[EXERCISE OBJECTIVE] Copy the entries below word for word, minus the pictures.

[DATASET CONTENT]

────

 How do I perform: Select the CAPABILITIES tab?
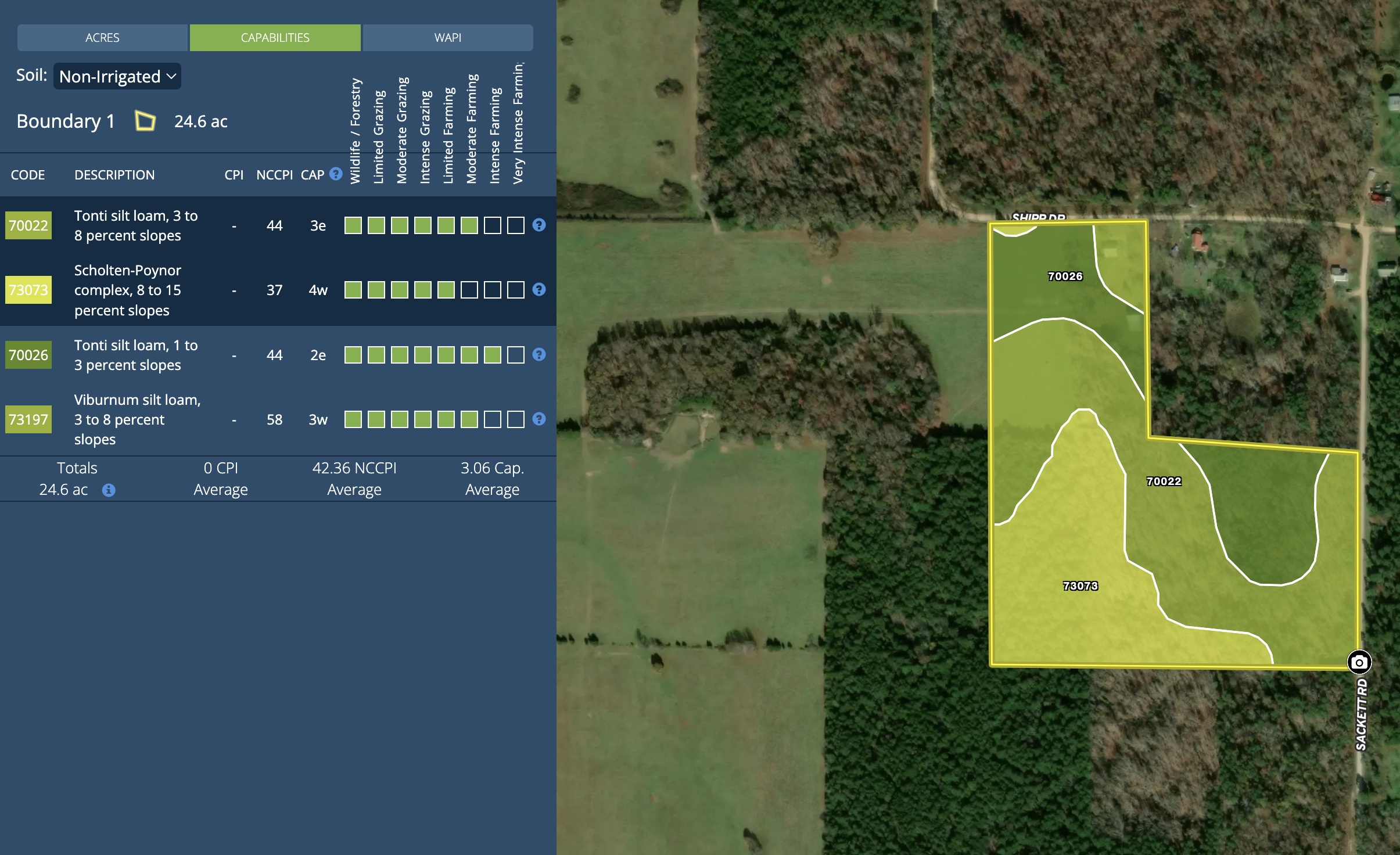click(275, 38)
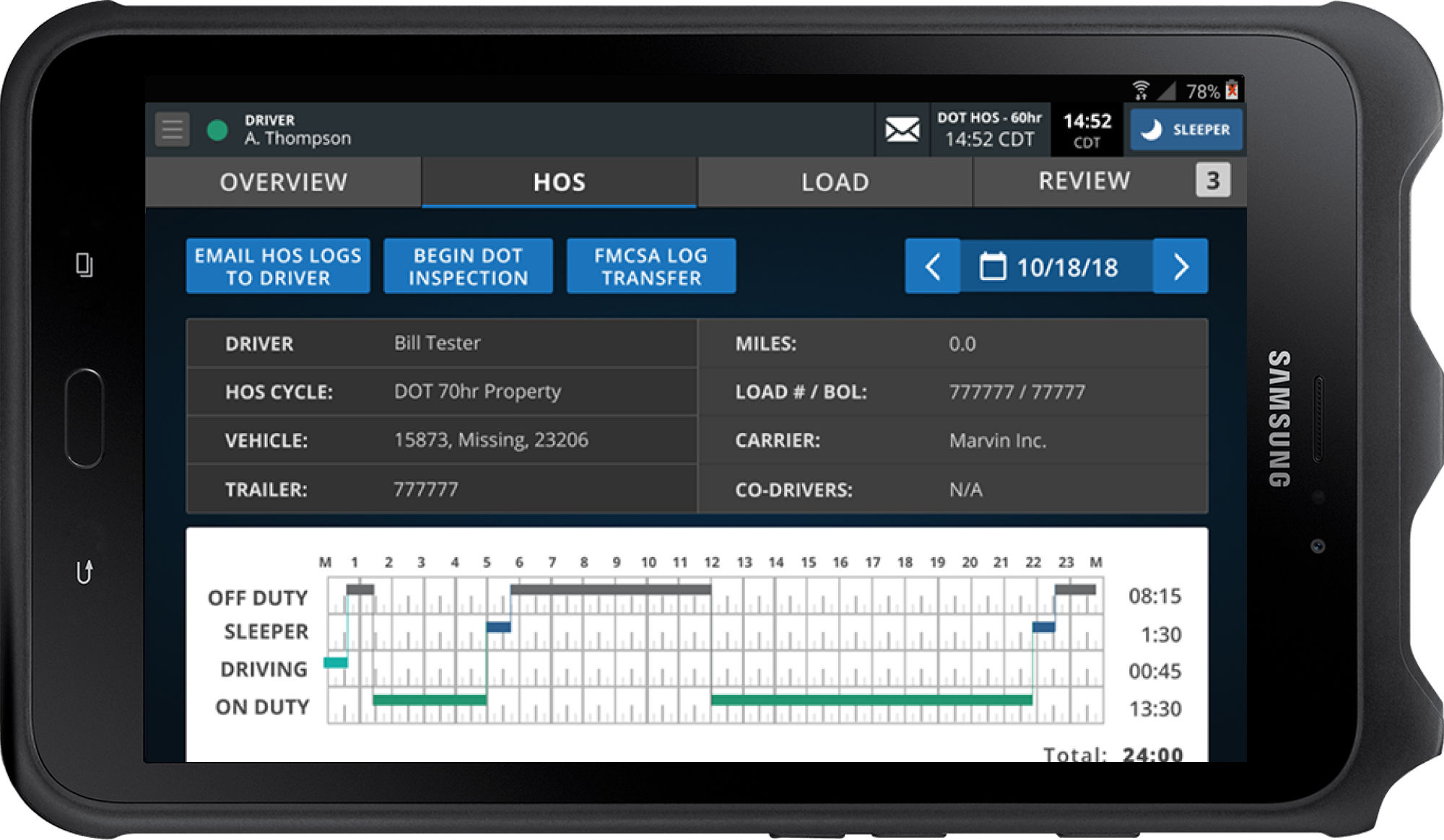
Task: Open the envelope messages icon
Action: [902, 130]
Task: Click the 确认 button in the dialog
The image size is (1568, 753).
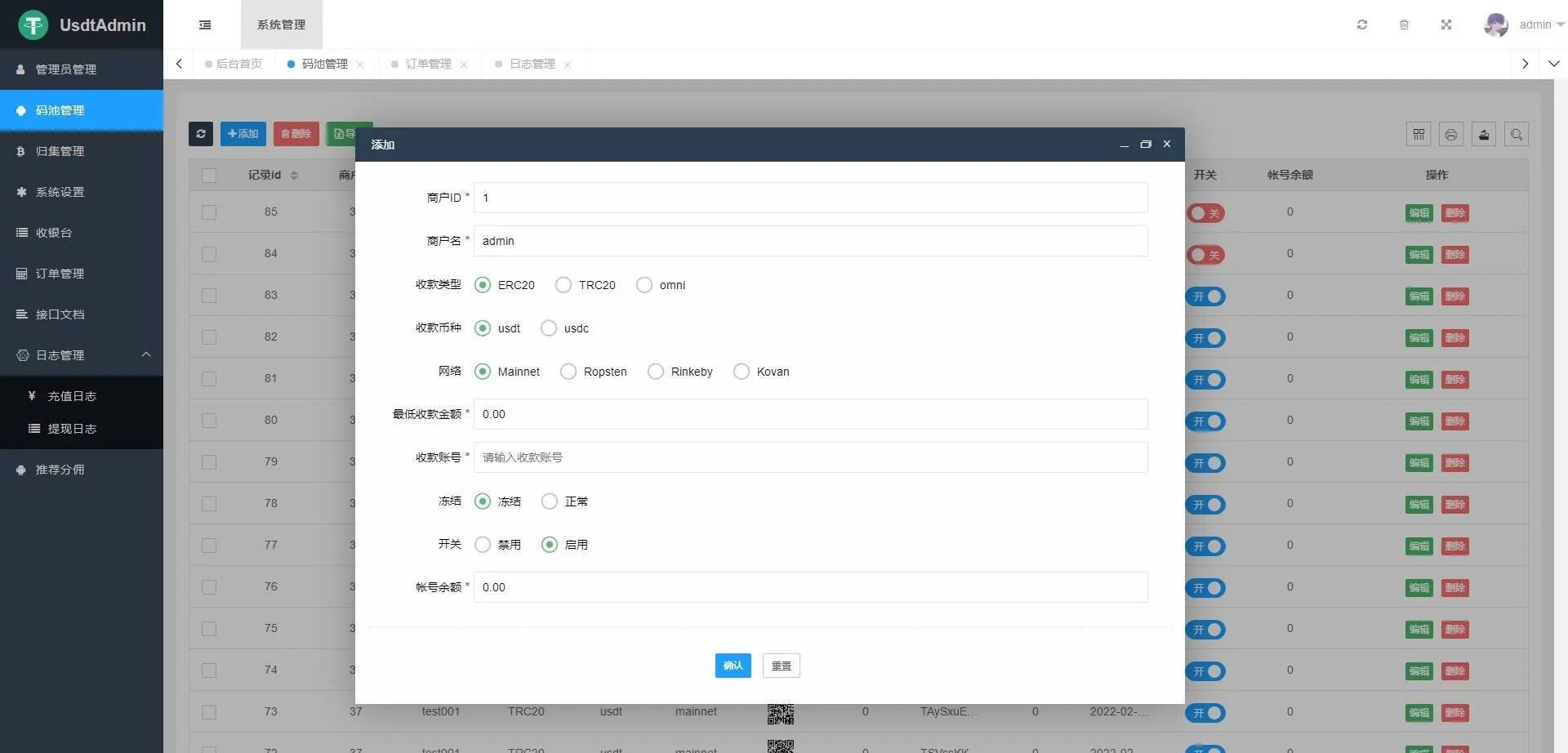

────

[ANSWER SPACE]
 How do I perform: Select the CAPABILITIES tab?
click(275, 38)
Task: Open the envelope messages icon
Action: [902, 130]
Task: Click the 确认 button in the dialog
The image size is (1568, 753).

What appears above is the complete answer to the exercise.